2. Kei­ne Kau­sa­li­tät

Außer­dem – so das OLG – sei auch nicht erkenn­bar, dass RA1 von der Ein­ho­lung einer Deckungs­zu­sa­ge abge­se­hen hät­te, wenn ihm RA2 mit­ge­teilt hät­te, dass die Kla­ge ohne Erfolgs­aus­sicht gewe­sen wäre

3. Kein Ver­mö­gens­scha­den

Doch nicht nur an Pflicht­ver­let­zung und Kau­sa­li­tät fehl­te es nach Auf­fas­sung des OLG, son­dern auch an einem (hypo­the­ti­schen) Scha­den. Denn RA1 hat­te vor Ertei­lung der Kos­ten­zu­sa­ge kei­ne Zah­lun­gen erbracht und auch noch kei­nen unbe­ding­ten Anwalts­auf­trag erteilt. Zu kei­nem Zeit­punkt hät­te er also einen Ver­mö­gens­scha­den gehabt, der auf den Rechts­schutz­ver­si­che­rer hät­te über­ge­hen kön­nen.
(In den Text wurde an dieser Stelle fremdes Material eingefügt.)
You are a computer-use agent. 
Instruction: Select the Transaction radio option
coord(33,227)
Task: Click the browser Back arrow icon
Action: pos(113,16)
4. Kei­ne Rechts­grund­la­ge für Regress­for­de­run­gen

Abschlie­ßend setz­te sich das OLG noch­mals aus­führ­lich – aus­führ­li­cher als ein­gangs im Zusam­men­hang mit dem Vor­lie­gen einer Pflicht­ver­let­zung – mit den in der­ar­ti­gen Fäl­len ein­schlä­gi­gen Rechts­ver­hält­nis­sen und den dar­aus resul­tie­ren­den Pflich­ten aus­ein­an­der:

Zwi­schen Rechts­an­walt und Rechts­schutz­ver­si­che­rer besteht unstrei­tig kein Rechts­ver­hält­nis. Auch das Man­dan­ten­ver­hält­nis ent­fal­te kei­ne Schutz­wir­kung zuguns­ten des Rechts­schutz­ver­si­che­rers. Umge­kehrt kön­ne sich ein Rechts­an­walt schließ­lich auch nicht auf eine Schutz­wir­kung aus dem Rechts­schutz­ver­trag beru­fen. Dar­aus fol­ge, dass der Rechts­an­walt gegen­über der Rechts­schutz­ver­si­che­rung nur die den VN tref­fen­den Oblie­gen­hei­ten beach­ten müs­se, damit der Ver­si­che­rer in die Lage ver­setzt wer­de, sei­ne Ein­tritts­pflicht (und die Erfolgs­aus­sich­ten der beab­sich­ti­gen Rechts­ver­fol­gung) prü­fen zu kön­nen. Der Rechts­an­walt sei nur Wis­sens­ver­tre­ter sei­nes Man­dan­ten nach § 166 BGB. Die Unter­rich­tungs­pflicht bezie­he sich nur auf tat­säch­li­che Gege­ben­hei­ten. Es bestün­de kei­ne Pflicht auf eine etwa­ige Aus­sichts­lo­sig­keit der Rechts­ver­fol­gung hin­zu­wei­sen. Dies ste­he nicht im Wider­spruch zur Scha­den­min­de­rungs­pflicht. Die­se bezie­he sich näm­lich nicht auf Rechts­fra­gen. Die Prü­fung der Erfolgs­aus­sich­ten einer Kla­ge sei Sache des Ver­si­che­rers. Weil § 278 BGB hin­sicht­lich ver­si­che­rungs­ver­trag­li­cher Oblie­gen­hei­ten nicht gel­te und der Rechts­an­walt nicht Reprä­sen­tant sei­nes Man­dan­ten sei, fin­de auch kei­ne Zurech­nung statt.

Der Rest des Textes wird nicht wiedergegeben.